Acupuncture Reduces Cancer Pain and Painkiller Use, Study Finds
A recent study has found that real acupuncture can not only reduce a patient's cancer pain from various types of cancer, but also reduce their painkiller use.
BY Jessica Skarzynski
PUBLISHED January 10, 2020
Acupuncture and acupressure are significantly associated with reduced cancer pain and the use of painkillers, according to study findings published in JAMA Oncology. However, the researchers noted that additional research is needed to determine the benefit for specific cancer types and how best to integrate these practices into clinical care to reduce opioid use.
More than 70% of patients with cancer experience pain related to their disease and the growing problems surrounding the use and prescription of opioids in the United States has the American Society for Clinical Oncology and the National Comprehensive Cancer Network calling for non-pharmacological pain interventions such as acupuncture. But the research on the efficacy of these interventions has been largely inconsistent, the researchers explained.
To address this concern, they performed a systemic review of 17 randomized clinical trials that included 1,111 patients and a meta-analysis of 14 trials with 920 patients. All studies were conducted in the United States, China, Australia, Brazil, France and Korea.
In the systemic review of 1,111 people, 515 (46%) were in the experimental group, 575 (52%) were in the control group and 21 (2%) were in a trial that assessed the outcome of acupuncture using an open-label cross-over design. Nine of the 17 trials were sham-controlled, meaning some participants received placebo, or fake acupuncture. Six studies compared real acupuncture with sham acupuncture and seven compared the combination of acupuncture and acupressure with pain relief therapy or usual care.
Overall, when compared with sham, real acupuncture was associated with reduced pain intensity. Additionally, when acupuncture or acupressure were combined with pain relief therapy, six trials found an association with reducing the intensity of pain. Two trials found that these interventions led to a reduced use of opioids for pain management. And while the systemic review found acupuncture to be associated with significant pain reduction, the meta-analysis found it to be associated with greater pain reduction when compared with sham control, which differs from previous review findings.

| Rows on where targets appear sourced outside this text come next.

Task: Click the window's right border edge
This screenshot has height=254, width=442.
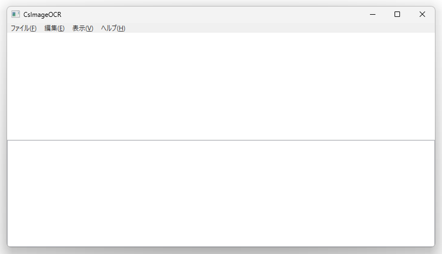Action: pyautogui.click(x=435, y=126)
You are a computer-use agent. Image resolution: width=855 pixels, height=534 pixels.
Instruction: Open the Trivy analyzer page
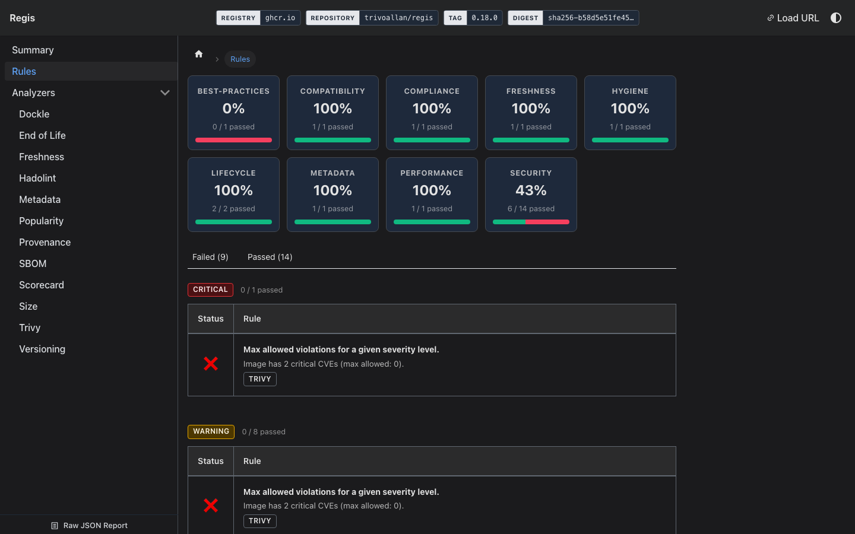click(x=30, y=328)
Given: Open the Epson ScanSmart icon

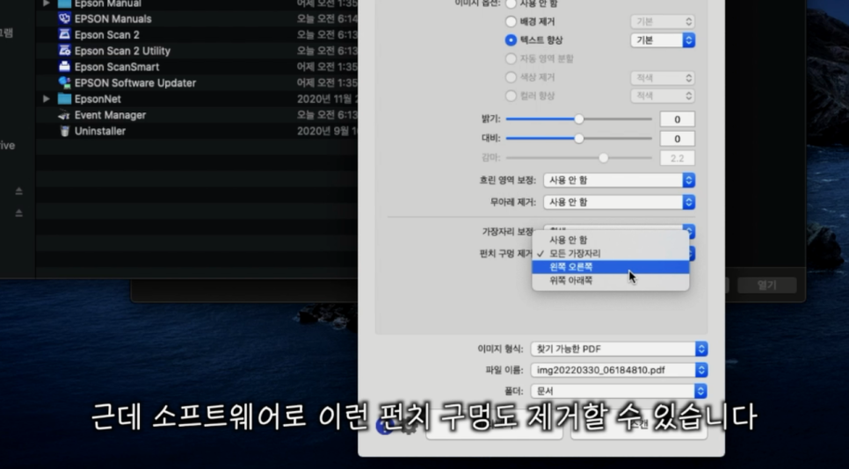Looking at the screenshot, I should click(x=64, y=67).
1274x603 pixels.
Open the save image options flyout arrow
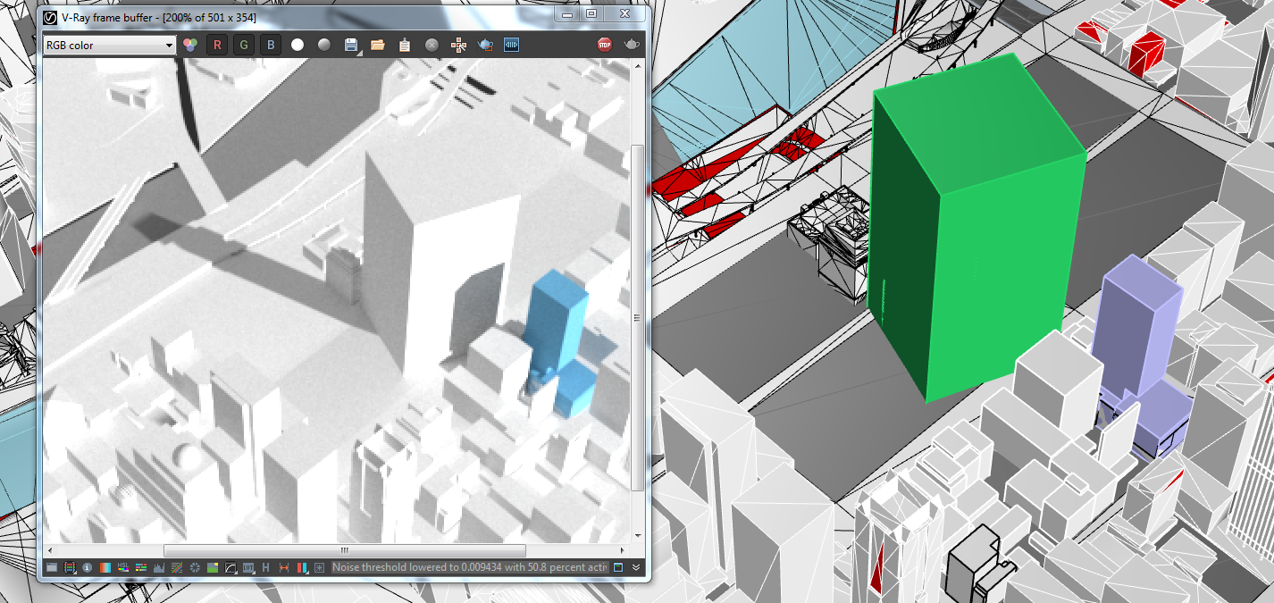pyautogui.click(x=358, y=52)
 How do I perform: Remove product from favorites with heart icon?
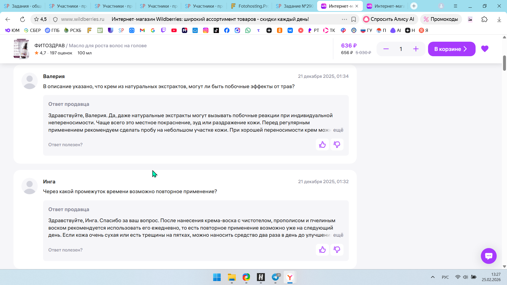click(x=485, y=49)
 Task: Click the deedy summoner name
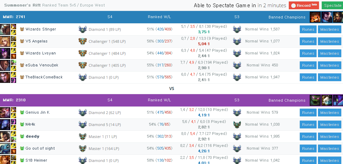33,136
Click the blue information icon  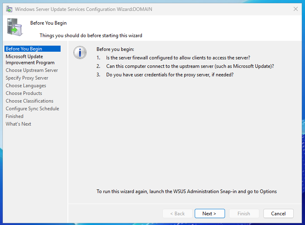[x=80, y=53]
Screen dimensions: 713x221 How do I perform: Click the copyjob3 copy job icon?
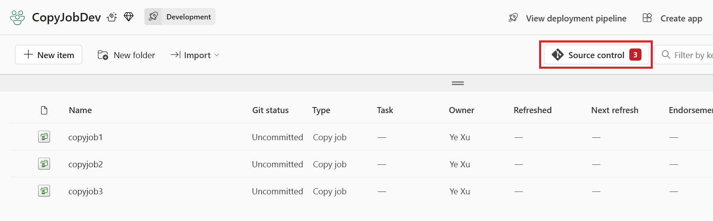[44, 191]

The side effects associated with acupuncture and acupressure were minor, the researchers noted and consisted primarily of skin and subcutaneous tissue disorder or slight pain at the application site. Six studies reported no side effects during the study period and no patients had to discontinue intervention because of side effects.
While this significant connection between acupuncture and/or acupressure and reduced cancer pain is promising, the researchers explained that the incorporation of acupuncture into pain management plans for patients with cancer remains a challenge. Patients may not always have the information or access they need to make informed decisions on whether to take advantage of these interventions. And although acupuncture and/or acupressure may sometimes be covered by insurance, the out of pocket cost to patients is often seen as a barrier to using these treatments.
The many different types of cancer pain, varied treatment methods and the multiple types of acupuncture and acupressure involved in the clinical trials that were analyzed create limitations, the researchers explained. However, the benefits seen in these studies suggest that more rigorous research into the connection between acupuncture/acupressure and cancer pain would be helpful for patients in search of non-pharmacological pain management therapies.